- TASK TO CARRY OUT
Output every entry exactly as written, skipping any pictures.

(DATA LISTING Opens)

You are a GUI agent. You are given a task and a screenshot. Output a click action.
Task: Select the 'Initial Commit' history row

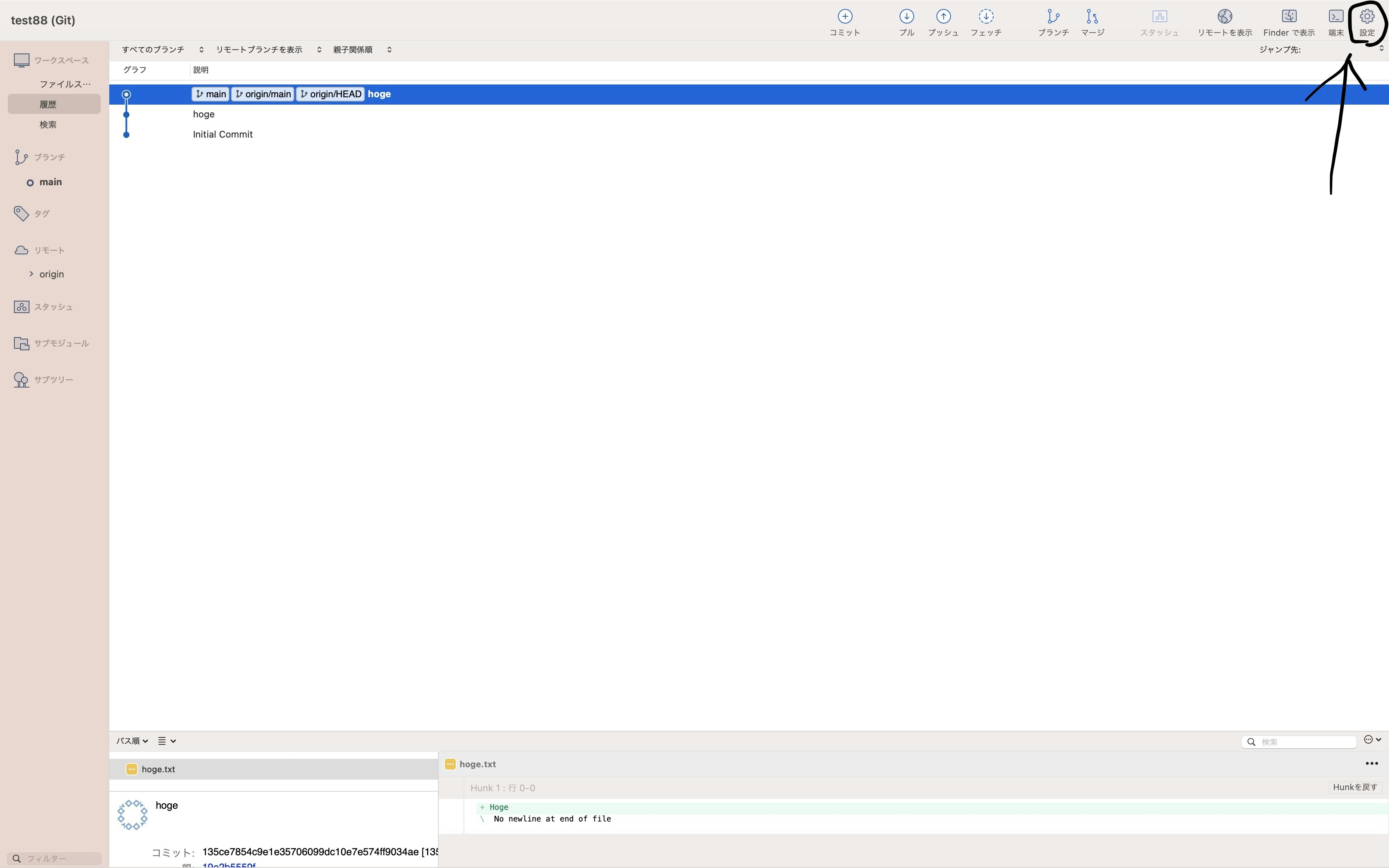223,134
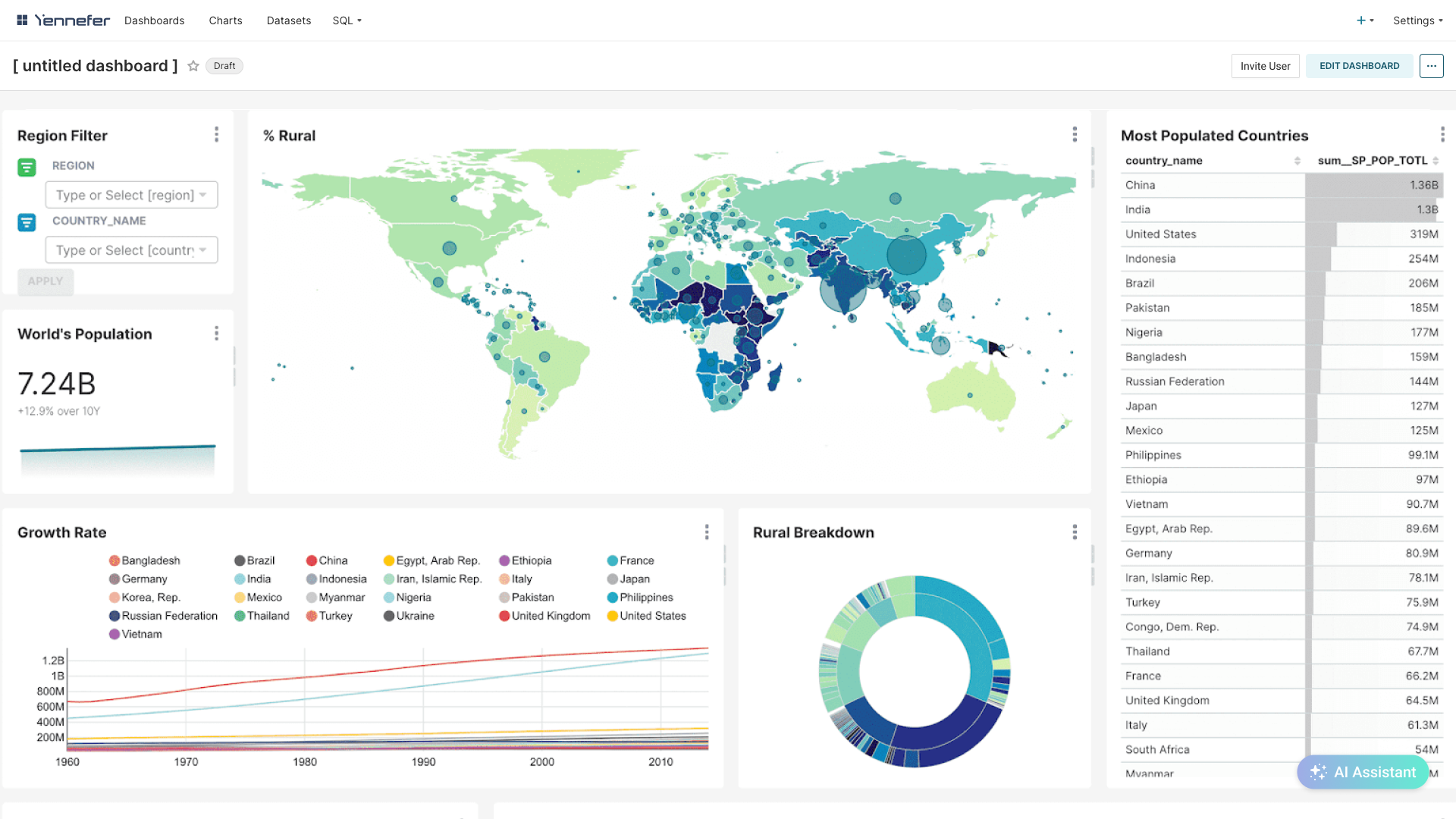
Task: Open dashboard more actions ellipsis button
Action: click(x=1431, y=66)
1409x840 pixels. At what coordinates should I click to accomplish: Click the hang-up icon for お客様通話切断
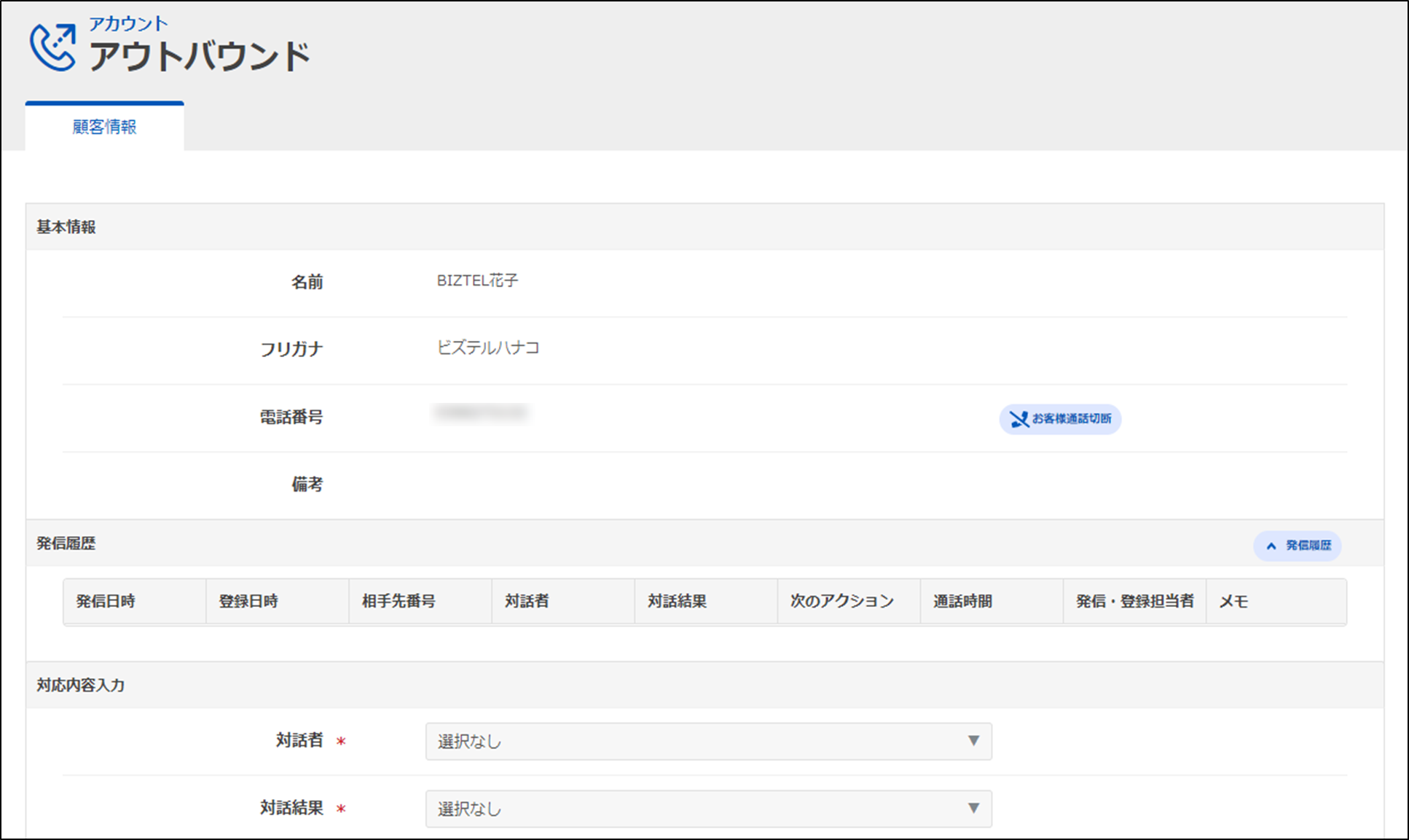click(x=1019, y=419)
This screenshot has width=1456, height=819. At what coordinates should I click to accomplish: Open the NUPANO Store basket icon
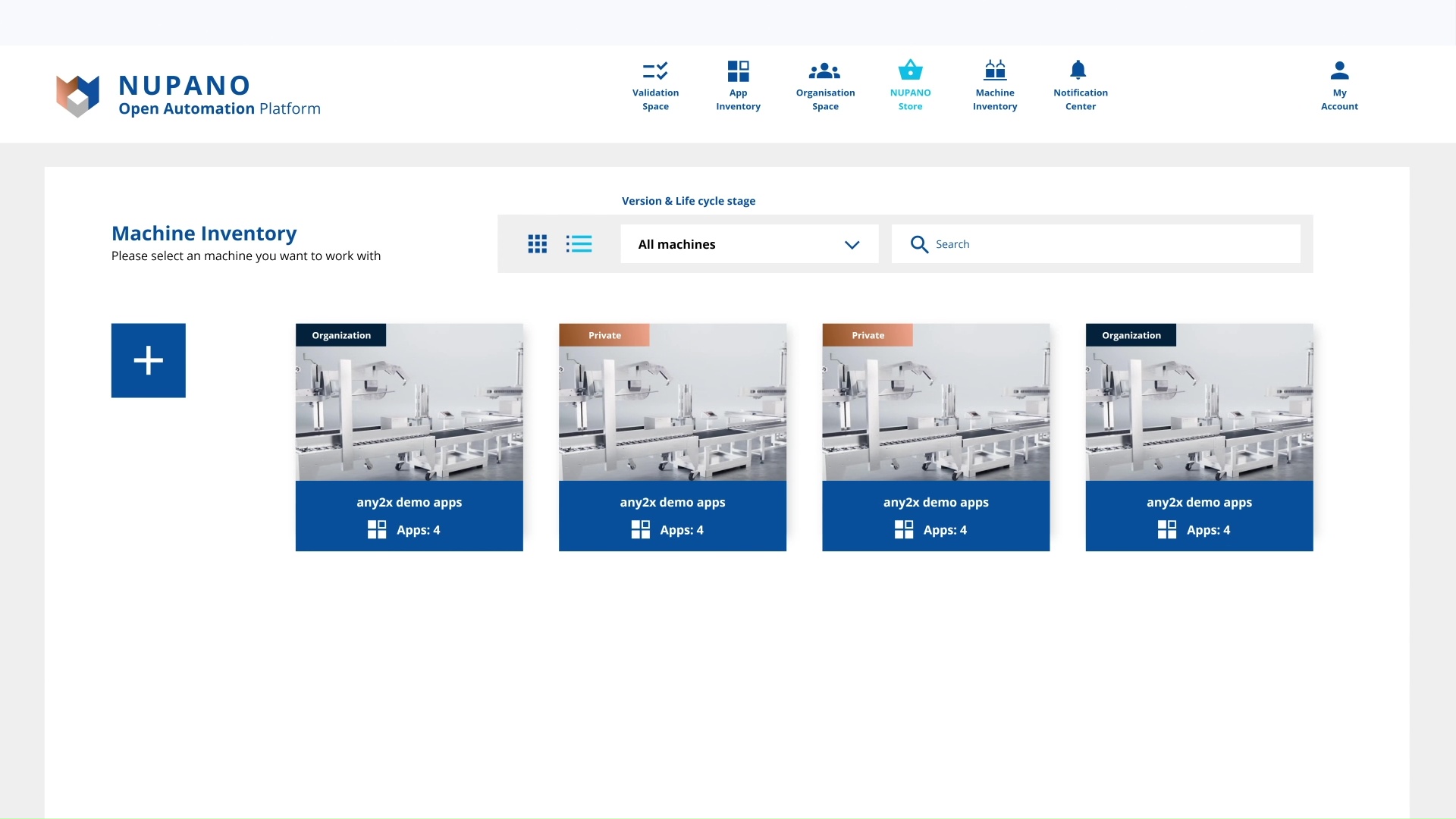click(910, 71)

(DATA LISTING Closes)

- SOLUTION TO THIS EXERCISE
You are a GUI agent. You are given a task and a screenshot. Output a click action.
Task: Select the 'Initial Commit' history row

223,134
Task: Open dashboard more actions ellipsis button
Action: click(x=1431, y=66)
1409x840 pixels. At what coordinates should I click to accomplish: Click the hang-up icon for お客様通話切断
click(x=1019, y=419)
This screenshot has width=1456, height=819. At what coordinates should I click to accomplish: Open the NUPANO Store basket icon
click(910, 71)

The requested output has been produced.